The fund seeks to alleviate poverty and boost entrepreneurship in the region and it is London-based M&G’s second investment into an impact-driven public private partnership (PPP) model.
M&G Investments has committed €107m into one of the world’s largest impact vehicles to support job creation and poverty reduction in Southeastern Europe.
The commitment sees the London-based asset manager invest into the €1.3bn European Fund for Southeast Europe (EFSE), a blended finance vehicle with backing from the European Commission and the European Investment Bank. The fund provides financial access for underserved microfinance lenders and financial institutions in developing countries in Southeast and East Europe.
M&G said the blended model has provided micro, small, and medium enterprise funding to more than 50,000 female-owned enterprises.
This is M&G’s second investment into an impact-driven public private partnership (PPP) model following a $90m investment into the Microfinance Enhancement Facility, which provides funding to more than 120 financial institutions in 44 countries globally.
Social impact
Eoin O’Shaughnessy, co-head of structured credit research at M&G Investments, said the investment isn’t just a financial decision, but a commitment to creating positive change on the ground.

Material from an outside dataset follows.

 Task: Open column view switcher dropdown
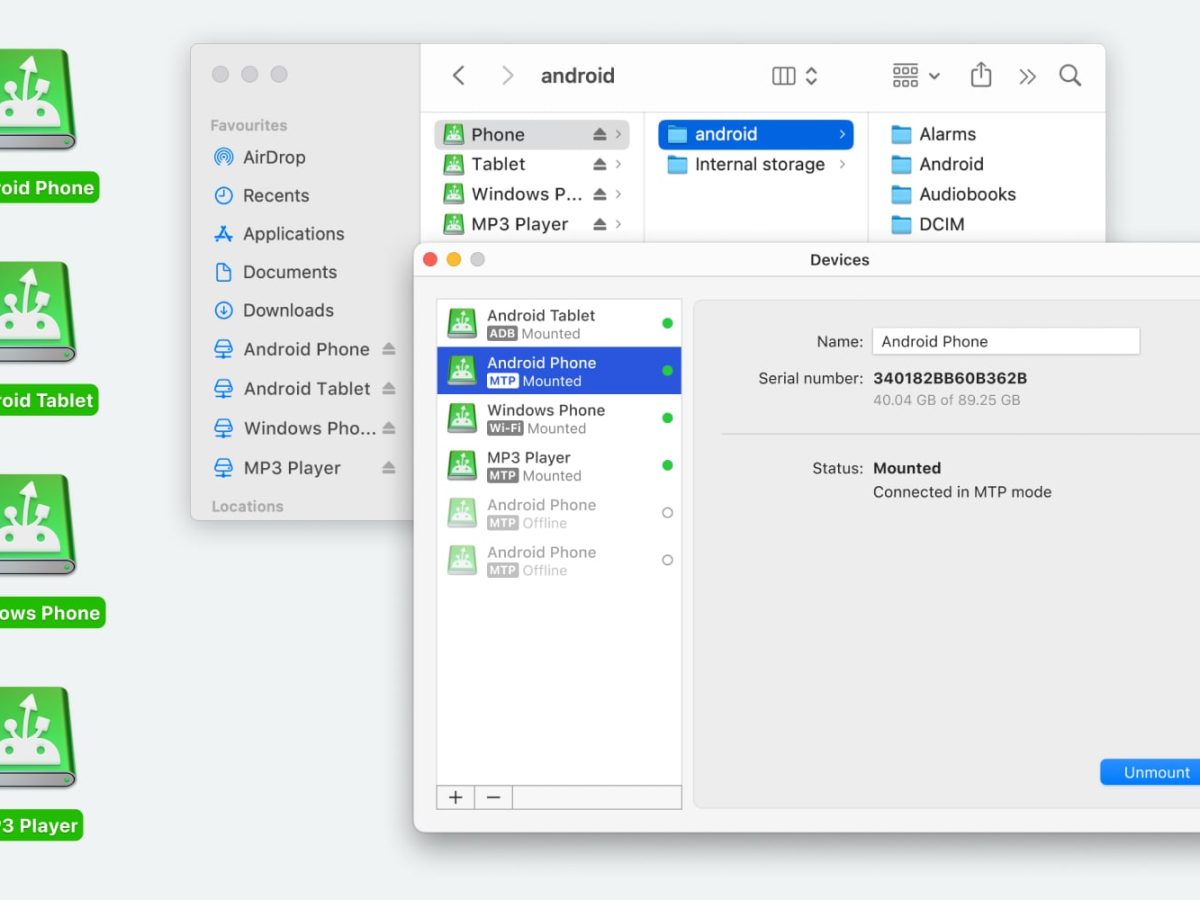tap(795, 75)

“Our investment isn’t just about seeking financial returns; it’s about helping to make a tangible difference in people’s lives,” said O’Shaughnessy.
“By leveraging our expertise in PPP models, we’re able to amplify the flow of private capital to institutions that share our vision of fostering inclusive and sustainable economic growth,” O’Shaughnessy added.
The investment is anchored by M&G’s Catalyst, a £5bn private assets strategy which invests in companies innovating to solve environmental and social challenges. The Catalyst team manages the strategy on behalf of the £126bn Prudential With-Profits Fund.
M&G added that by leveraging public capital from global entities like the European Commission and the European Investment Bank, the fund can attract further private investment towards achieving its social and economic development aims.
Furthermore, by investing into the region’s financial infrastructure, it provides local businesses with the opportunity to thrive through the provision of financial products, technical assistance, and access to finance for underserved communities.
“This is the single largest private sector investment in the fund to date,” said Andrea Hagmann, EFSE board chairperson.
“We are thus able to multiply the capital provided by public institutions through private capital and significantly increase the overall impact,” said Hagmann.